## [Exercise data]

--- START ---

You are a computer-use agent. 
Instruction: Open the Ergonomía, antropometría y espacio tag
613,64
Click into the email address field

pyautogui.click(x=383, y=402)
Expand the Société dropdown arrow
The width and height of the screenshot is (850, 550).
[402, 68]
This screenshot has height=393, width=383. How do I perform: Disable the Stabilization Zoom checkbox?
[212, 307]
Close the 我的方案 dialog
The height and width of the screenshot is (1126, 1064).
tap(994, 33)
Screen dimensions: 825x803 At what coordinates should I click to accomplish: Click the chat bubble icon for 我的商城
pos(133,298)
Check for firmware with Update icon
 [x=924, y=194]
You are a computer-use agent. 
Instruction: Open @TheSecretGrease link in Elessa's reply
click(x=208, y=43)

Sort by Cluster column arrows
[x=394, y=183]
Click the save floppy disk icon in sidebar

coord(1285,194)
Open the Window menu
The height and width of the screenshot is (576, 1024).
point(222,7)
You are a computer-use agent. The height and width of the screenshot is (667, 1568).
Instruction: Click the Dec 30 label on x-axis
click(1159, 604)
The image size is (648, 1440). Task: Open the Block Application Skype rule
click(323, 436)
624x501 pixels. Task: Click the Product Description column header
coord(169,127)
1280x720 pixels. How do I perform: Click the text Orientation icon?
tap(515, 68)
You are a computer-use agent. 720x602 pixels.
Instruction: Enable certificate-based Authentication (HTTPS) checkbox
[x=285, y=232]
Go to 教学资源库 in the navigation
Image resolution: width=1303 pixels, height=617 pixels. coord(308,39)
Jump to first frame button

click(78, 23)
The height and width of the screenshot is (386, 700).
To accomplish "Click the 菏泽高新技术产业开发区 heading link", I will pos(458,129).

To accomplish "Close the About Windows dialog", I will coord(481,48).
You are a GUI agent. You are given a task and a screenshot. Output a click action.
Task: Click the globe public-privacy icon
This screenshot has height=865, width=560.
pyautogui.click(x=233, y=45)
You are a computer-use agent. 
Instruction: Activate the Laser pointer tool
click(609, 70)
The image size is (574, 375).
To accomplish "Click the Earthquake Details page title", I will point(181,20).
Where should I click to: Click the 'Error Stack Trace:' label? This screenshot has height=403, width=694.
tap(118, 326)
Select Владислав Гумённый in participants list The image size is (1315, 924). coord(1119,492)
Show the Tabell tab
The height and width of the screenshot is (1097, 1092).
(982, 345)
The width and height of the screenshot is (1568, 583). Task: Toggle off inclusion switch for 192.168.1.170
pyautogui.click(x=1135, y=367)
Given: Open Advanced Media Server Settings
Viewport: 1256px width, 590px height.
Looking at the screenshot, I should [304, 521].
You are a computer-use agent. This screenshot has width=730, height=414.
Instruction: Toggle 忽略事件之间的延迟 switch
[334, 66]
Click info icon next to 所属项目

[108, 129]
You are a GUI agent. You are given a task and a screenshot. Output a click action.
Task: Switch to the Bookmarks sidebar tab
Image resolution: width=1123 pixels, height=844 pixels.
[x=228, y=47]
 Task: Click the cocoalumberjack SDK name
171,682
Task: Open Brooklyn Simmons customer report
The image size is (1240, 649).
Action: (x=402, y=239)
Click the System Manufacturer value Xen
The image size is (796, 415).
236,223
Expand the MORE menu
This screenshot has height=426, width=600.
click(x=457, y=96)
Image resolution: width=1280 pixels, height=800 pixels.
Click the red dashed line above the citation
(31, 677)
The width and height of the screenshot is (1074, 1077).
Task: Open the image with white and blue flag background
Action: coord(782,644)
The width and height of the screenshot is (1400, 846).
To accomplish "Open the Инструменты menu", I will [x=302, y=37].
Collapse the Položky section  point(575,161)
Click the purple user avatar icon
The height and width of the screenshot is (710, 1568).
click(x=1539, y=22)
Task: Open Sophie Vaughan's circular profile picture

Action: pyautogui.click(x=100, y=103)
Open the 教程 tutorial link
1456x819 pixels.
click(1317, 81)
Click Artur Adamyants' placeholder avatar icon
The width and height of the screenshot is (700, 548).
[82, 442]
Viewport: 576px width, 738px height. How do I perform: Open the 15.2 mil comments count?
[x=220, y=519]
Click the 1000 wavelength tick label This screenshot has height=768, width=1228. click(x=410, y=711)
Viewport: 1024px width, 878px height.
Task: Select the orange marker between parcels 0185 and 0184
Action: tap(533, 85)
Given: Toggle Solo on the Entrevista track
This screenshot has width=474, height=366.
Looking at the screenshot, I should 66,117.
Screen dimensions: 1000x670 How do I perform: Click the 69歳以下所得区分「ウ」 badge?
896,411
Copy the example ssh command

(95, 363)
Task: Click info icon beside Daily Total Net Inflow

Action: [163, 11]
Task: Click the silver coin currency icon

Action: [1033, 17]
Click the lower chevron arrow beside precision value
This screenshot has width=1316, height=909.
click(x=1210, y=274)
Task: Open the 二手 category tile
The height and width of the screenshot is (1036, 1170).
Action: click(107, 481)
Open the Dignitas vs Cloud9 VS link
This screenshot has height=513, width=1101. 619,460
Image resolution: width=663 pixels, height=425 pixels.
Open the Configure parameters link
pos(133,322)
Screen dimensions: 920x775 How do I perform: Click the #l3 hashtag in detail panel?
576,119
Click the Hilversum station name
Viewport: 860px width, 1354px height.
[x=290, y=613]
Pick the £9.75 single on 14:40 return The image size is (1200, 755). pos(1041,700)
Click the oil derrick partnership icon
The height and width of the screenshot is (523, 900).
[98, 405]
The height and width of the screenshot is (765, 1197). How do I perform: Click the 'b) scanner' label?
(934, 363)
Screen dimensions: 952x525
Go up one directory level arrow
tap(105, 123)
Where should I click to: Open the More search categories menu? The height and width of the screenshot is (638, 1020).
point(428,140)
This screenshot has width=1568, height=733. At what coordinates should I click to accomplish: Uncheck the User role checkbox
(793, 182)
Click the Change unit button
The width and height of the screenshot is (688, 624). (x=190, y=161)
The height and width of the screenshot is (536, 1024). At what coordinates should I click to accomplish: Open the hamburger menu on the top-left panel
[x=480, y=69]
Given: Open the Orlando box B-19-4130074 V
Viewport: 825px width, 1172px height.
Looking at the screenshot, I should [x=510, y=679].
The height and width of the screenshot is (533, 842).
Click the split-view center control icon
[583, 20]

--- END ---

## [Task objective]
Give back the whole listing exactly as it reads.

## [Answer box]
You are a computer-use agent. 
Instruction: Open the Ergonomía, antropometría y espacio tag
613,64
Click into the email address field

pyautogui.click(x=383, y=402)
Expand the Société dropdown arrow
The width and height of the screenshot is (850, 550).
[402, 68]
This screenshot has height=393, width=383. How do I perform: Disable the Stabilization Zoom checkbox?
[212, 307]
Close the 我的方案 dialog
The height and width of the screenshot is (1126, 1064).
tap(994, 33)
Screen dimensions: 825x803 At what coordinates should I click to accomplish: Click the chat bubble icon for 我的商城
pos(133,298)
Check for firmware with Update icon
 [x=924, y=194]
You are a computer-use agent. 
Instruction: Open @TheSecretGrease link in Elessa's reply
click(x=208, y=43)

Sort by Cluster column arrows
[x=394, y=183]
Click the save floppy disk icon in sidebar

coord(1285,194)
Open the Window menu
The height and width of the screenshot is (576, 1024).
point(222,7)
You are a computer-use agent. The height and width of the screenshot is (667, 1568).
Instruction: Click the Dec 30 label on x-axis
click(1159, 604)
The image size is (648, 1440). Task: Open the Block Application Skype rule
click(323, 436)
624x501 pixels. Task: Click the Product Description column header
coord(169,127)
1280x720 pixels. How do I perform: Click the text Orientation icon?
tap(515, 68)
You are a computer-use agent. 720x602 pixels.
Instruction: Enable certificate-based Authentication (HTTPS) checkbox
[x=285, y=232]
Go to 教学资源库 in the navigation
Image resolution: width=1303 pixels, height=617 pixels. coord(308,39)
Jump to first frame button

click(78, 23)
The height and width of the screenshot is (386, 700).
To accomplish "Click the 菏泽高新技术产业开发区 heading link", I will pos(458,129).

To accomplish "Close the About Windows dialog", I will coord(481,48).
You are a GUI agent. You are given a task and a screenshot. Output a click action.
Task: Click the globe public-privacy icon
This screenshot has height=865, width=560.
pyautogui.click(x=233, y=45)
You are a computer-use agent. 
Instruction: Activate the Laser pointer tool
click(609, 70)
The image size is (574, 375).
To accomplish "Click the Earthquake Details page title", I will point(181,20).
Where should I click to: Click the 'Error Stack Trace:' label? This screenshot has height=403, width=694.
tap(118, 326)
Select Владислав Гумённый in participants list The image size is (1315, 924). coord(1119,492)
Show the Tabell tab
The height and width of the screenshot is (1097, 1092).
(982, 345)
The width and height of the screenshot is (1568, 583). Task: Toggle off inclusion switch for 192.168.1.170
pyautogui.click(x=1135, y=367)
Given: Open Advanced Media Server Settings
Viewport: 1256px width, 590px height.
Looking at the screenshot, I should [304, 521].
You are a computer-use agent. This screenshot has width=730, height=414.
Instruction: Toggle 忽略事件之间的延迟 switch
[334, 66]
Click info icon next to 所属项目

[108, 129]
You are a GUI agent. You are given a task and a screenshot. Output a click action.
Task: Switch to the Bookmarks sidebar tab
Image resolution: width=1123 pixels, height=844 pixels.
[x=228, y=47]
 Task: Click the cocoalumberjack SDK name
171,682
Task: Open Brooklyn Simmons customer report
The image size is (1240, 649).
Action: (x=402, y=239)
Click the System Manufacturer value Xen
The image size is (796, 415).
236,223
Expand the MORE menu
This screenshot has height=426, width=600.
click(x=457, y=96)
Image resolution: width=1280 pixels, height=800 pixels.
Click the red dashed line above the citation
(31, 677)
The width and height of the screenshot is (1074, 1077).
Task: Open the image with white and blue flag background
Action: coord(782,644)
The width and height of the screenshot is (1400, 846).
To accomplish "Open the Инструменты menu", I will [x=302, y=37].
Collapse the Položky section  point(575,161)
Click the purple user avatar icon
The height and width of the screenshot is (710, 1568).
click(x=1539, y=22)
Task: Open Sophie Vaughan's circular profile picture

Action: pyautogui.click(x=100, y=103)
Open the 教程 tutorial link
1456x819 pixels.
click(1317, 81)
Click Artur Adamyants' placeholder avatar icon
The width and height of the screenshot is (700, 548).
[82, 442]
Viewport: 576px width, 738px height. How do I perform: Open the 15.2 mil comments count?
[x=220, y=519]
Click the 1000 wavelength tick label This screenshot has height=768, width=1228. click(x=410, y=711)
Viewport: 1024px width, 878px height.
Task: Select the orange marker between parcels 0185 and 0184
Action: tap(533, 85)
Given: Toggle Solo on the Entrevista track
This screenshot has width=474, height=366.
Looking at the screenshot, I should 66,117.
Screen dimensions: 1000x670 How do I perform: Click the 69歳以下所得区分「ウ」 badge?
896,411
Copy the example ssh command

(95, 363)
Task: Click info icon beside Daily Total Net Inflow

Action: [163, 11]
Task: Click the silver coin currency icon

Action: [1033, 17]
Click the lower chevron arrow beside precision value
This screenshot has width=1316, height=909.
click(x=1210, y=274)
Task: Open the 二手 category tile
The height and width of the screenshot is (1036, 1170).
Action: click(107, 481)
Open the Dignitas vs Cloud9 VS link
This screenshot has height=513, width=1101. 619,460
Image resolution: width=663 pixels, height=425 pixels.
Open the Configure parameters link
pos(133,322)
Screen dimensions: 920x775 How do I perform: Click the #l3 hashtag in detail panel?
576,119
Click the Hilversum station name
Viewport: 860px width, 1354px height.
[x=290, y=613]
Pick the £9.75 single on 14:40 return The image size is (1200, 755). pos(1041,700)
Click the oil derrick partnership icon
The height and width of the screenshot is (523, 900).
[98, 405]
The height and width of the screenshot is (765, 1197). How do I perform: Click the 'b) scanner' label?
(934, 363)
Screen dimensions: 952x525
Go up one directory level arrow
tap(105, 123)
Where should I click to: Open the More search categories menu? The height and width of the screenshot is (638, 1020).
point(428,140)
This screenshot has width=1568, height=733. At what coordinates should I click to accomplish: Uncheck the User role checkbox
(793, 182)
Click the Change unit button
The width and height of the screenshot is (688, 624). (x=190, y=161)
The height and width of the screenshot is (536, 1024). At what coordinates should I click to accomplish: Open the hamburger menu on the top-left panel
[x=480, y=69]
Given: Open the Orlando box B-19-4130074 V
Viewport: 825px width, 1172px height.
Looking at the screenshot, I should [x=510, y=679].
The height and width of the screenshot is (533, 842).
Click the split-view center control icon
[583, 20]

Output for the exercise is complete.